Review: |
Divided into six instalments, this hour-long animation presents a barrage of imagery, most of it cribbed from magazines, textbooks and comics, but also including packaging and medication. We catch glimpses of world leaders and have the impression the film does not approve of them if they can be equated to the shiny consumerism that the style replicates with withering, satirical intent. All the while, a selection of experimental pieces plays on the soundtrack, as challenging as the busy visuals...
Lewis Klahr made these experimental efforts as shorts, and this "feature" is essentially a compilation of some of the more recent examples of his oeuvre, though if it was not for the interstitial title cards and occasional credits you could be forgiven for not noticing where one short ended and another began.

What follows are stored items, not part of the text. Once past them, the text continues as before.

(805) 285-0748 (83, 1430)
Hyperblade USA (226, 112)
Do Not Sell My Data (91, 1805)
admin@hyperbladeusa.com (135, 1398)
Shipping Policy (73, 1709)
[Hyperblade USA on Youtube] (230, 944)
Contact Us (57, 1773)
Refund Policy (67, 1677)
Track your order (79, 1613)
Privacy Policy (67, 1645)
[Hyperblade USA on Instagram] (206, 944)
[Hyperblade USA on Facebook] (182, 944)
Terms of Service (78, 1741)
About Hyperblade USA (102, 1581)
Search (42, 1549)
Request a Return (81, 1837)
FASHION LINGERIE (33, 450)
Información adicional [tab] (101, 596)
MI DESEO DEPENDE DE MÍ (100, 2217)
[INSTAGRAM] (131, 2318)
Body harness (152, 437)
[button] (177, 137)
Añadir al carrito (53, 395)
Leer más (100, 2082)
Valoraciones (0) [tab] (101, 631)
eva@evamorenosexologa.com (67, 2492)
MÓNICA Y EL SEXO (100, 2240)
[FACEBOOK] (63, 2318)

Save for one of the films: a view from a railway carriage, as a city goes by outside, digitally treated to render it looking slightly off-kilter though not in a manner you could quite put your finger on.
But in the main, this was a series of machine gun volleys aimed at early twenty-first century capitalist culture, building to a kind of cry of despair accompanied by the sound of Scott Walker at his most difficult (from his final album Bish Bosch) to emphasise the snarky humour of this arrangement, yet also the anguish that there seems to be nothing to be done to halt the march of corporate-led nationalist exploitation, the nation being the United States in this case, though Klahr roped in other territories as well, albeit not as frequently.
As you can imagine, an hour of this (an hour and five minutes, technically) could be pretty wearing to those not prepared for this method of experimentalism, though you could discern obvious roots in pop artists of the nineteen-sixties like Andy Warhol, Roy Lichtenstein and Richard Hamilton, and the animation approach, mostly moving cut-outs around the page, was one popularised in comedy by Terry Gilliam on the groundbreaking comedy series Monty Python's Flying Circus, though you could see it in a lot of sixties and seventies animation, perhaps because it was not as time-consuming as the alternative.
However, Klahr used stop motion too, so that pills swarm like thriving maggots or the packs pop in and out of the frame, reminding us that so many see the world through the prism of their medication, and thereby pondering how accurate our view of society can be when we are so heavily guided by the pharmaceuticals. A piece of this duration was probably about right, as there was a reason short works were usually the medium for these, as there was only so much you could take in before your eyes began to glaze over and your ears started to zone out of engagement with the sounds. If it was disturbing, that may not have been unintentional, and if you recognised some of the photos or pictures, take note of the assassin who repeatedly appears in the middle and wonder if he is supposed to represent a symptom or a solution.